Scoring our children's futures

photo Kit Hagan reads "The Paper Crane" in Jennifer Lockwood's third grade readers workshop class at Thrasher Elementary School. Recent test scores show that Hamilton County is improving in math but still struggling in reading. Thrasher is an exception to this trend as it was one of three schools in Tennessee to be recognized for literacy growth and overall achievement.

2013 TCAP SCORES

Here's how students fared on TCAPs. Results show the percentage of students performing at grade level for grades three through eight.Hamilton County - 2011 - 2012 - 2013Reading - 44.6 - 45.7 - 46.9Math - 44.9 - 49.6 - 54.2Tennessee - 2011 - 2012 - 2013Reading - 47.5 - 49.9 - 50.3Math - 41 - 47.2 - 50.7Source: Tennessee Department of EducationHere's an in-depth look on how students fared on TCAPs:• 2013 TCAP Hamilton County Scores• 2013 TCAP Tennessee Scores

It's good to see Hamilton County students, on the whole, making gains this year on the Tennessee Comprehensive Assessment Program tests - TCAP, for short.

The TCAP tests form a set of statewide assessments intended to measure students' skills and progress.

The news is both good and bad, though.

It is good that Hamilton County youngsters appear to be learning more in math. The school system's overall score marks nearly 10 percentage points in improvement from 2011 to 2013. But reading is only slightly improved -- by just more than two percentage points -- and student reading in Hamilton County still lags behind the state average.

Yet the real shocker is the bigger picture of what these scores mean: Only 54.2 percent of Hamilton County students -- about half -- are performing at grade level in math, the subject where we improved. And 46.9 percent, or less than half, are reading at grade level.

Hamilton County has just over 41,000 young people enrolled in more than 70 schools, and half of them are performing below grade level.

And, no, the rest of the nation is not in the same boat. Tennessee ranked second to last on the ACT in 2011 and 2012. What's more, the National Assessment of Educational Progress, which analyzes results culled from four separate tested areas, ranked Tennessee in the bottom 10 of 50 states in 2011.
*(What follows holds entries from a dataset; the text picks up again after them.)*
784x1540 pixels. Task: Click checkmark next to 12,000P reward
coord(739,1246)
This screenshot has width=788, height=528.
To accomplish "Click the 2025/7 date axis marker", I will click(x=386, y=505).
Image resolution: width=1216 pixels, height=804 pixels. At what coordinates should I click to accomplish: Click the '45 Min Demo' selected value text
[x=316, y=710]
By these measures, Tennessee students have no where to go but up. The state has plenty of dedicated teachers trying to help get us there, but clearly something is not working right, especially in reading.

It's been less than a week since Tennessee Gov. Bill Haslam was stumping in Hamilton County to raise support for his drive to move Tennessee's percentage of better-educated college graduates and technical certificate holders from 32 percent to 55 percent by 2025 -- a mere dozen years from now.
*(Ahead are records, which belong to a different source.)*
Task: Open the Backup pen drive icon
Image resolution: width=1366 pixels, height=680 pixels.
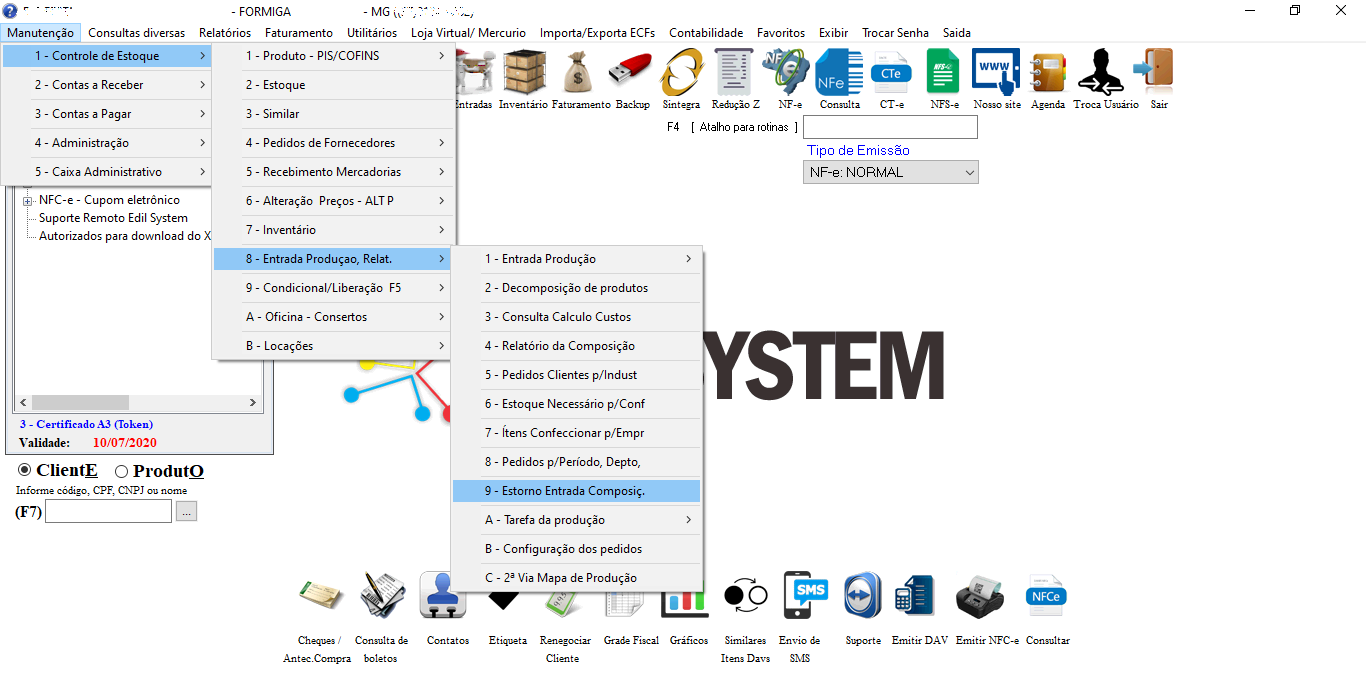Action: 632,74
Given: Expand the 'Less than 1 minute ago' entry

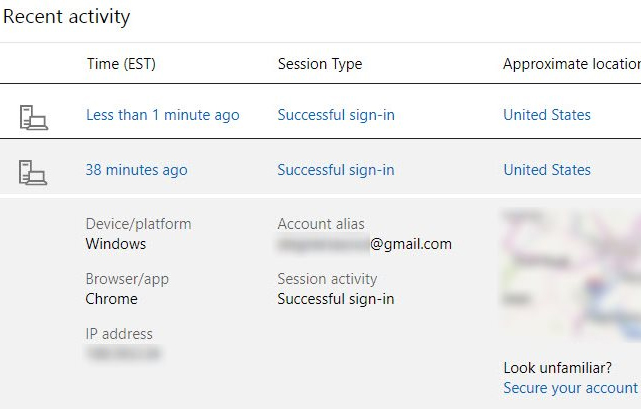Looking at the screenshot, I should coord(162,115).
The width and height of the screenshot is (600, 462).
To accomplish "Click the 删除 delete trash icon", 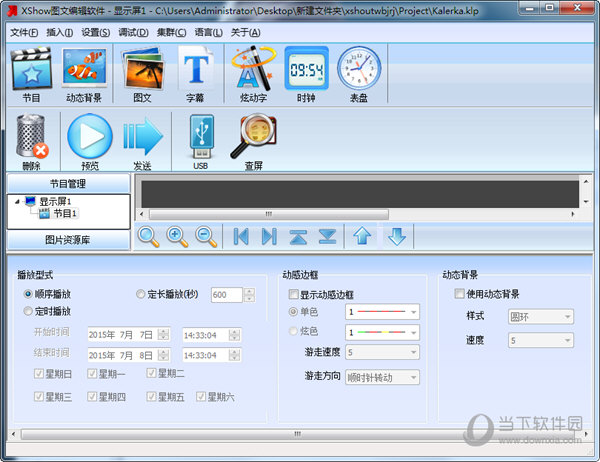I will coord(32,138).
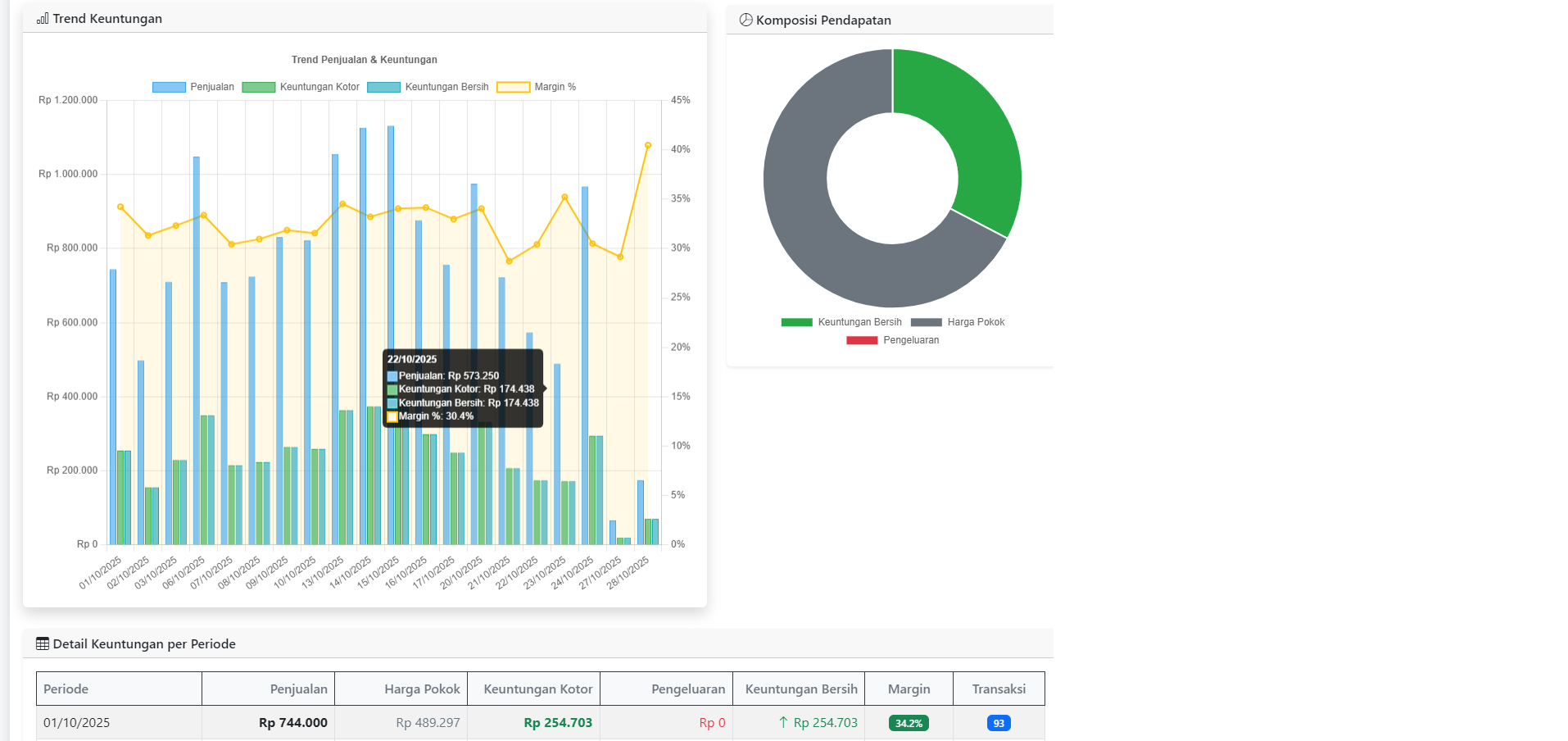Hide the Keuntungan Kotor legend series

301,87
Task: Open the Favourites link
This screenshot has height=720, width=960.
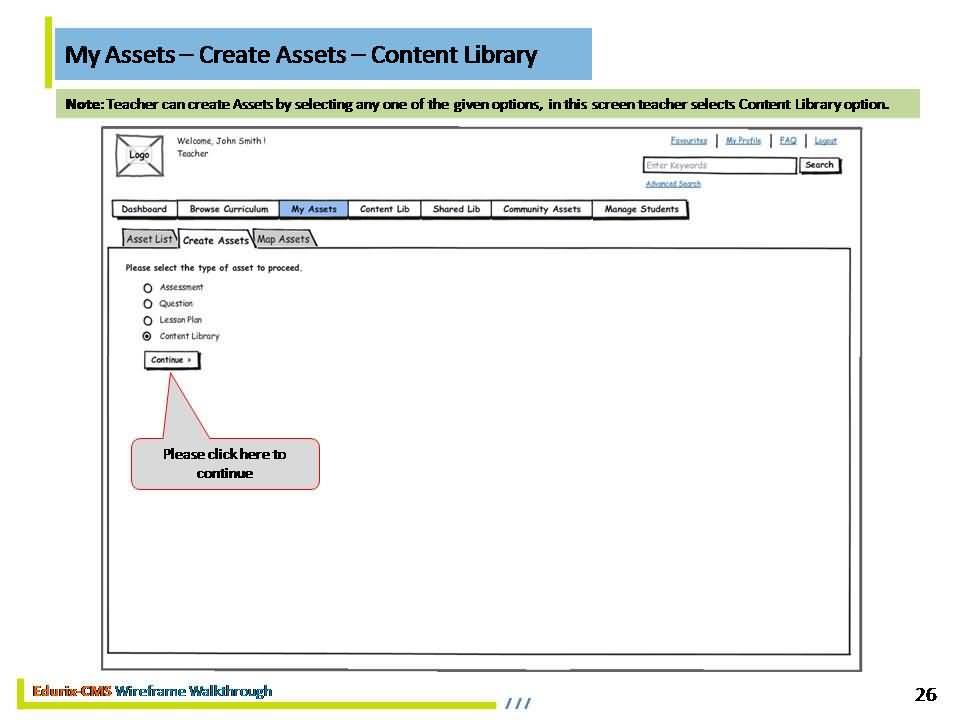Action: [x=688, y=141]
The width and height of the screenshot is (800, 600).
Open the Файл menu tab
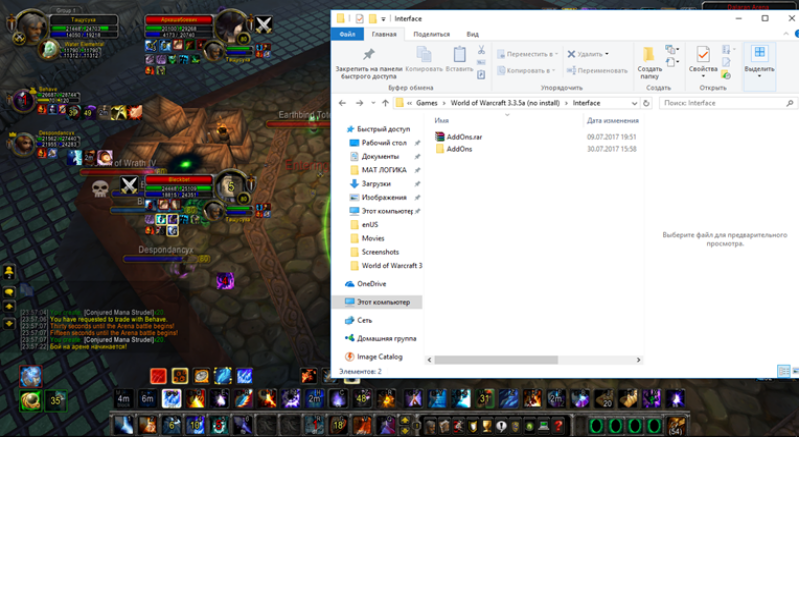point(347,34)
Haslam says that 55 percent of Tennesseans with higher education is the magic number for the state to have a workforce strong enough to lure new industry and prospective job creators.
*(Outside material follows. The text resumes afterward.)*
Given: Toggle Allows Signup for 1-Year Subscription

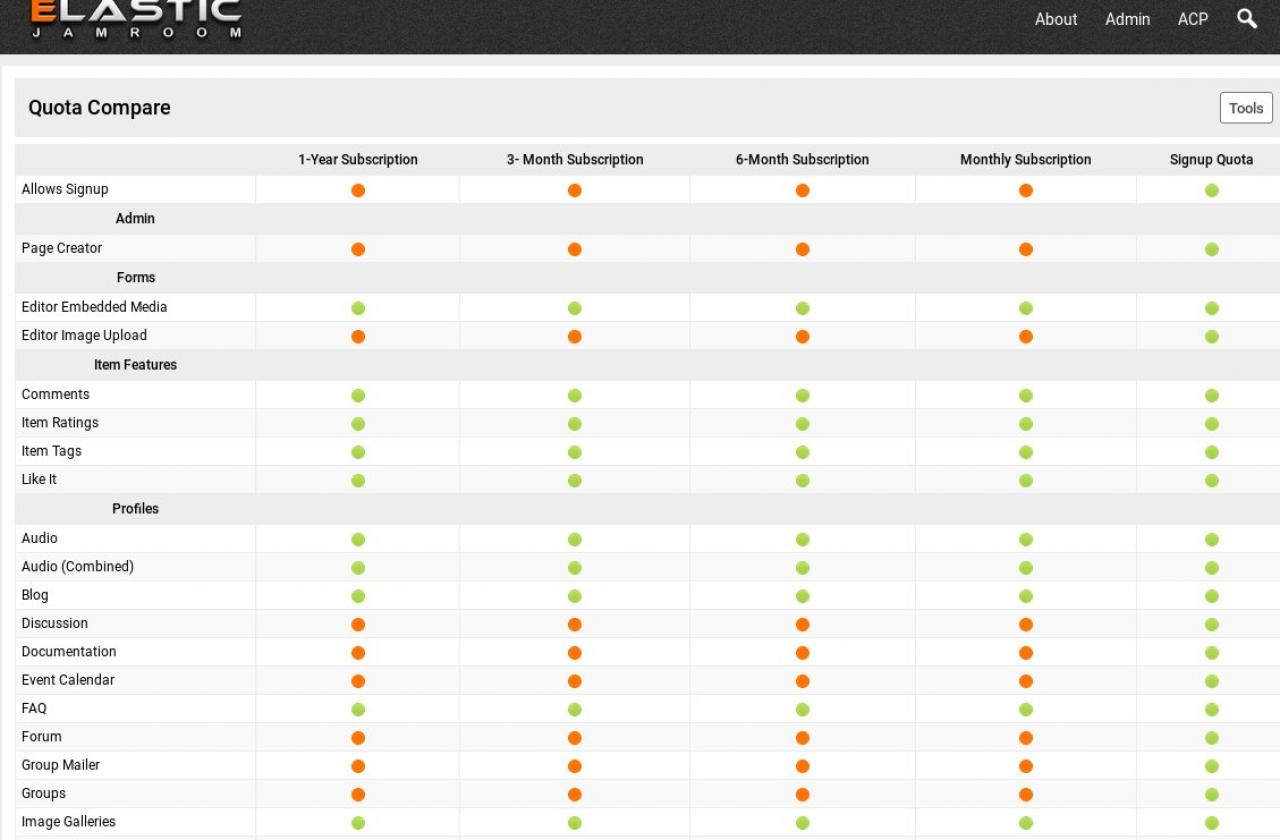Looking at the screenshot, I should pyautogui.click(x=358, y=190).
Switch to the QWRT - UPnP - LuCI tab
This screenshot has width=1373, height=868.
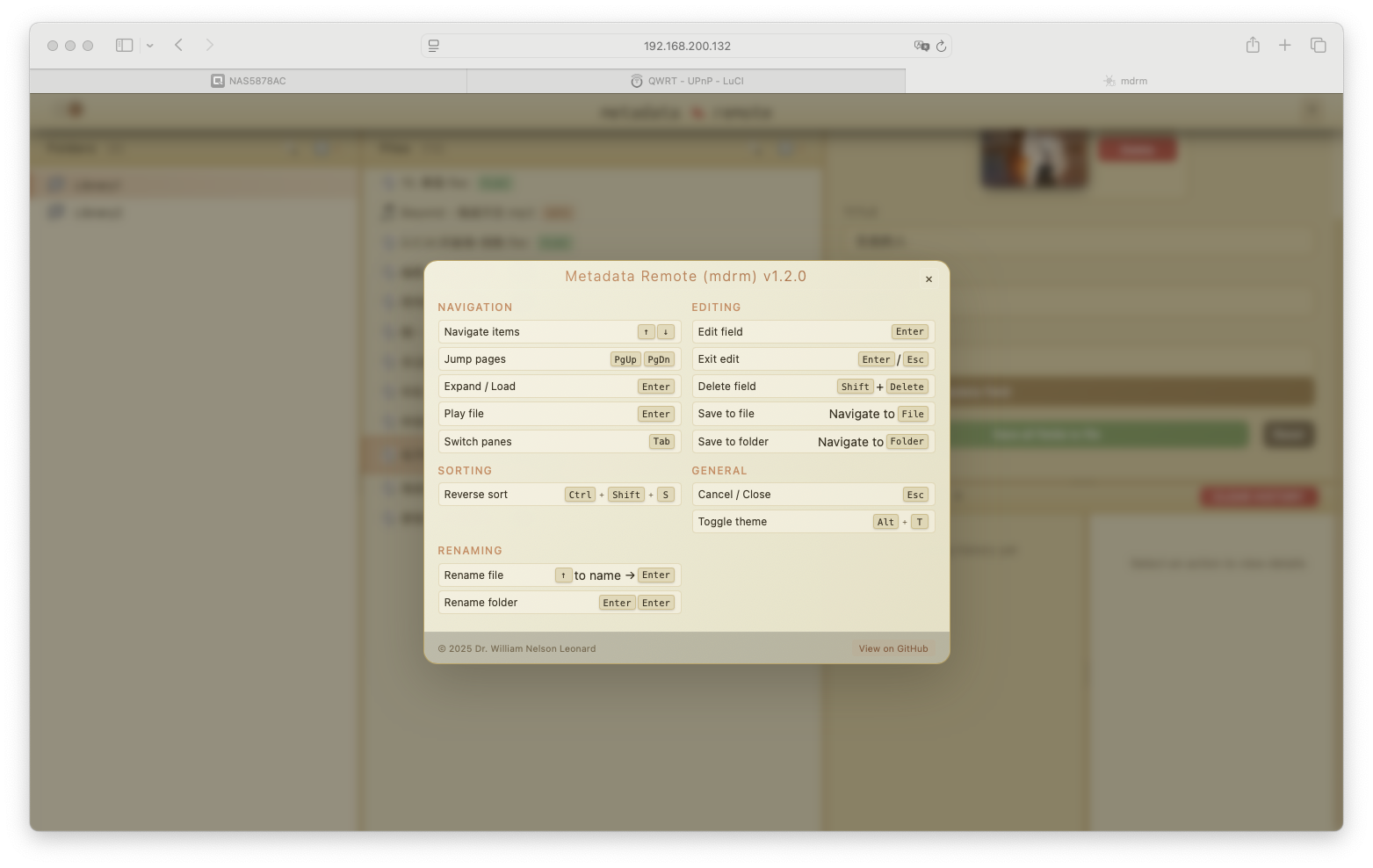pyautogui.click(x=686, y=81)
To get there, we clearly are going to have to move at rocket speed with improved education -- not just at the college level but also in our K-12 classes. Looking ahead, even our math gains over the past two years, if sustained, wouldn't move the needle enough.

At present, nearly 70 percent of Tennessee students entering community college now need remedial classes before they can take college level courses. So what? It's just one more class, right? Not really. Remedial classes also are a dire predictor; of those remedial students, only 5 percent will eventually graduate from a degree program. With that in mind, having half of our K-12 students performing just at or below grade level is a doomsday predictor.

The potential is bright in the South, and bright in Tennessee, but only if we lay the foundation correctly in our elementary and secondary classrooms.

Right now we seem to be more than a few concrete blocks short of a load.